BRIEFING PAPER – A human right to health: what about persons with disabilities ? | February 6, 2015

The right to enjoy the highest attainable standard of physical and mental health is a fundamental human right anchored in a range of international instruments, including the UN convention on the rights of Persons with Disabilities. Removing barriers and empowering persons with disabilities is essential in ensuring their right to health. Over one billion people […]

The right to enjoy the highest attainable standard of physical and mental health is a fundamental human right anchored in a range of international instruments, including the UN convention on the rights of Persons with Disabilities. Removing barriers and empowering persons with disabilities is essential in ensuring their right to health.
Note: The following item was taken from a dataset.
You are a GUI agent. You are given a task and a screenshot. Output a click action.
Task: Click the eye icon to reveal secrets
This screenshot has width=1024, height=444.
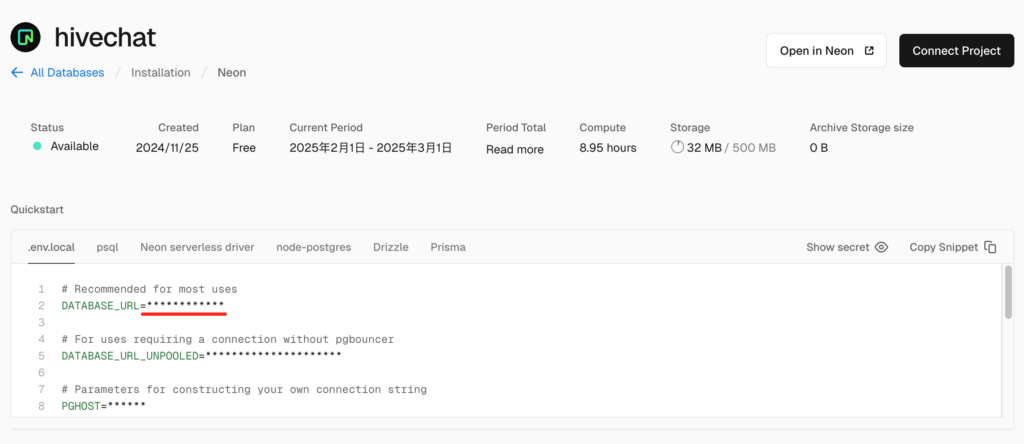coord(881,247)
Over one billion people worldwide live with a disability, representing 15% of the world’s population. 80% of health care needs for persons with disabilities are similar to the ones of the rest of the population. However, persons with disabilities are two times more likely to find health care providers’ skills and facilities inadequate, 3 times more likely to be denied health care and 4 times more likely to be treated badly in the health care system.

Handicap International call states, donors and health providers to devote greater attention to disability and ensure access to affordable, appropriate, timely and quality health services. Persons with disabilities have similar health care needs, including sexual and reproductive health as the rest of the population. But they may also need more health care services, depending on the nature of their impairment, socio-economic status etc. They might be at greater risk of secondary, co-morbid and age-related conditions (e.g. obesity, vision and eye disease). They also often exhibit risky health behaviors (e.g. smoking) and face higher rates of premature death. People with impairments, whether episodic or long term ones, may require access to a full continuum of care across the life course. Access to specific health services and in particular access to rehabilitation services and assistive devices and technologies must thus also be included.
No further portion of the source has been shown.